The lead goblin snarled, hefting a sharpened stone. It wasn't interested in conversation. It lunged.

Kazuto didn't have time for the staircase. He focused on the space between the goblin's foot and the ground, just like before.

« NOTICE: INTER-TRIBAL HOSTILITY DETECTED. »

The goblin's leading foot hit the immovable point and it pitched forward, faceplanting into the dust with a yelp. The other two goblins spun, seeing Kazuto and the arriving dwarves.

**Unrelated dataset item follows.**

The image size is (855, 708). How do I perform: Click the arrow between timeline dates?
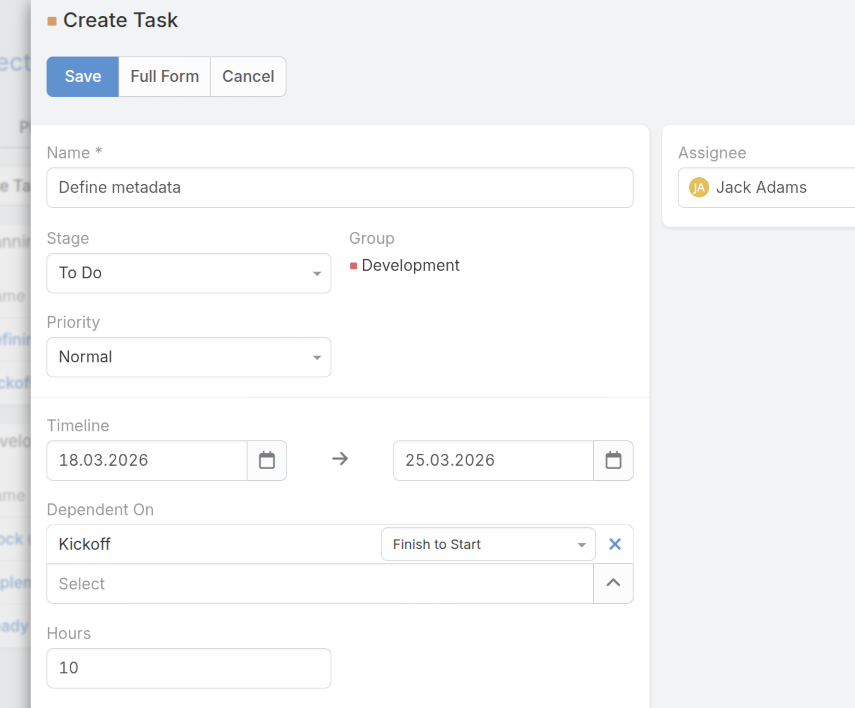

They didn't run. They pointed at the woman, jabbering angrily, miming her hitting them, then pointing accusingly at Kazuto as if to say You see? This is what outsiders do!

The woman stared, first at the tripped goblin, then at Kazuto in his stark blue uniform. Her eyes, a piercing violet, widened in shock and something else—recognition?

"You…" she breathed. "You're the one they're whispering about in the ash-towns. The wall-maker. The mercy."

Kazuto ignored her for a moment. He looked at the goblins. He pointed at the woman, then made a 'stop' gesture with his hands. He then pointed back towards their usual foraging grounds. "No fighting. Go."

The goblins hesitated, glaring at the woman. The one on the ground got up, rubbing its nose. With a final, disgruntled hiss, they gathered and scurried off, casting dirty looks over their shoulders.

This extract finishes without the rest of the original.